X509 v0.5.1 X509.CSR View Source

Implements PKCS#10 Certificate Signing Requests (CSRs), formally known by their ASN.1 type CertificationRequest.

Link to this section Summary

Types

t()

:CertificationRequest record , as used in Erlang’s :public_key module

Functions

Attempts to parse a CSR in DER (binary) format. Raises in case of failure

Parses a CSR in DER (binary) format

Attempts to parse a CSR in PEM format. Raises in case of failure

Parses a CSR in PEM format

Returns a :CertificationRequest record for the given key pair and subject

Extracts the public key from the CSR

Returns the Subject field of the CSR

Converts a CSR to DER (binary) format

Converts a CSR to PEM format

Verifies whether a CSR has a valid signature

Link to this section Types

:CertificationRequest record , as used in Erlang’s :public_key module

Link to this section Functions

Link to this function from_der!(der) View Source (since 0.3.0)
from_der!(binary()) :: t() | no_return()

Attempts to parse a CSR in DER (binary) format. Raises in case of failure.

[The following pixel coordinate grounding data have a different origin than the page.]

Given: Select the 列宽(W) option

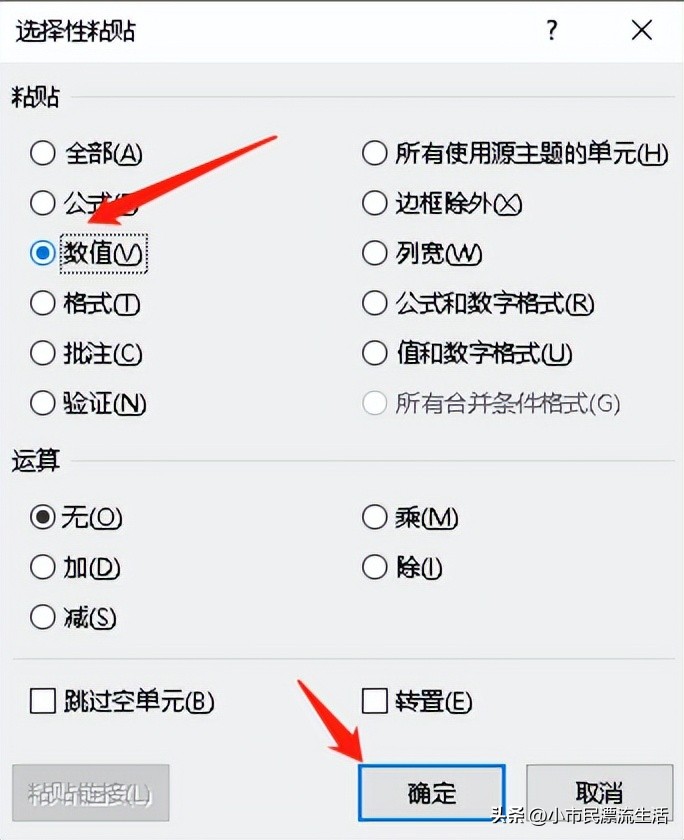Looking at the screenshot, I should pyautogui.click(x=374, y=254).
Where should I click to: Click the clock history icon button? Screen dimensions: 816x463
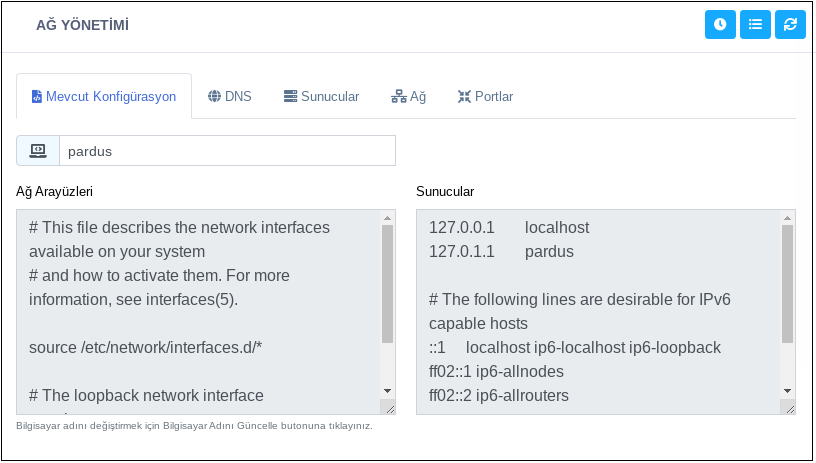click(x=720, y=25)
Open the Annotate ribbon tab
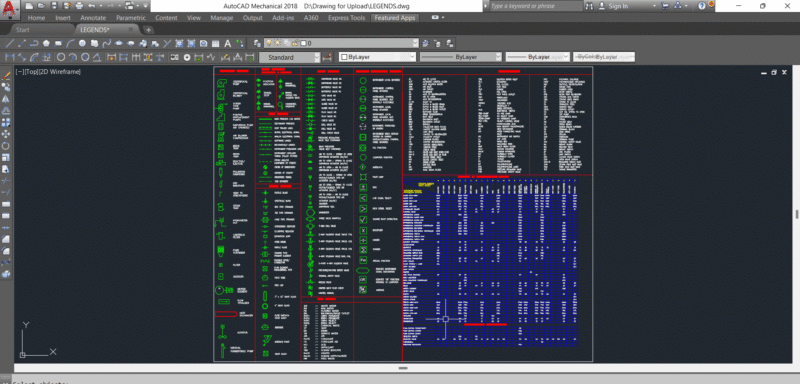800x384 pixels. [x=93, y=18]
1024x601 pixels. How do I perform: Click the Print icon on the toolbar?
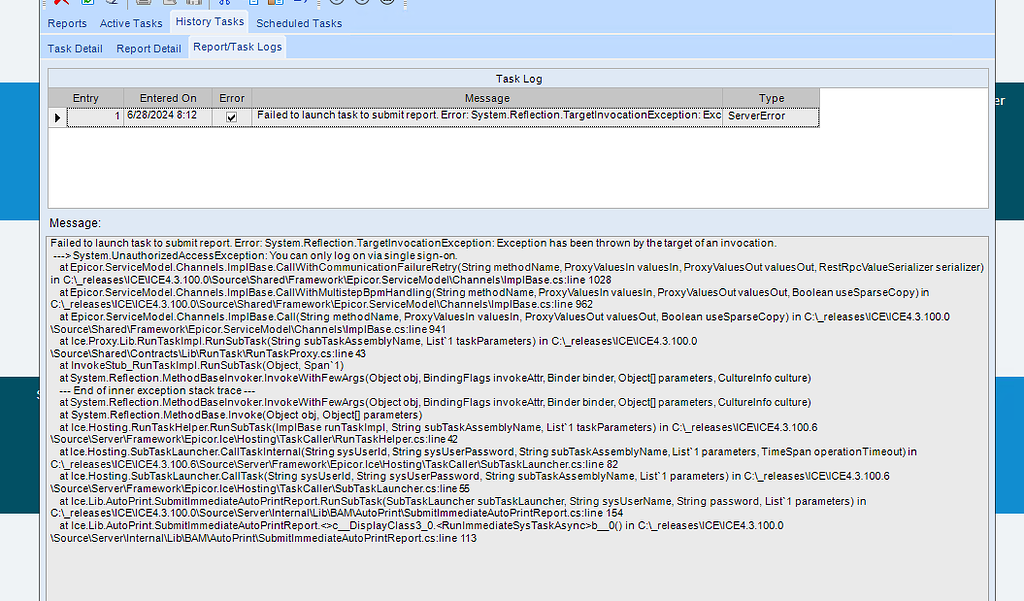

Link to this function from_der(der) View Source (since 0.3.0)
from_der(binary()) :: {:ok, t()} | {:error, :malformed}

Parses a CSR in DER (binary) format.

Returns an :ok tuple in case of success, or an :error tuple in case of failure. Possible error reasons are:

  • :malformed - the data could not be decoded as a CSR
Link to this function from_pem!(pem) View Source (since 0.3.0)
from_pem!(String.t()) :: t() | no_return()

Attempts to parse a CSR in PEM format. Raises in case of failure.

Processes the first PEM entry of type CERTIFICATE REQUEST found in the input.

Link to this function from_pem(pem) View Source (since 0.3.0)
from_pem(String.t()) :: {:ok, t()} | {:error, :malformed | :not_found}

Parses a CSR in PEM format.

Processes the first PEM entry of type CERTIFICATE REQUEST found in the input. Returns an :ok tuple in case of success, or an :error tuple in case of failure. Possible error reasons are:

  • :not_found - no PEM entry of type CERTIFICATE REQUEST was found
  • :malformed - the entry could not be decoded as a CSR
Link to this function new(private_key, subject, opts \\ []) View Source

Returns a :CertificationRequest record for the given key pair and subject.

Supports RSA and EC private keys. The public key is extracted from the private key and encoded, together with the subject, in the CSR. The CSR is then signed with the private key, using a configurable hash algorithm.

The default hash algorithm is :sha256. An alternative algorithm can be specified using the :hash option. Possible values include :sha224, :sha256, :sha384, :sha512.

Older hash algorithms, supported for compatibility with older software only, include :md5 (RSA only) and :sha. The use of these algorithms is discouraged.

Link to this function public_key(arg) View Source
public_key(t()) :: X509.PublicKey.t()

Extracts the public key from the CSR.

Returns the Subject field of the CSR.

Link to this function to_der(csr) View Source (since 0.3.0)
to_der(t()) :: binary()

Converts a CSR to DER (binary) format.

Link to this function to_pem(csr) View Source (since 0.3.0)
to_pem(t()) :: String.t()

Converts a CSR to PEM format.

Verifies whether a CSR has a valid signature.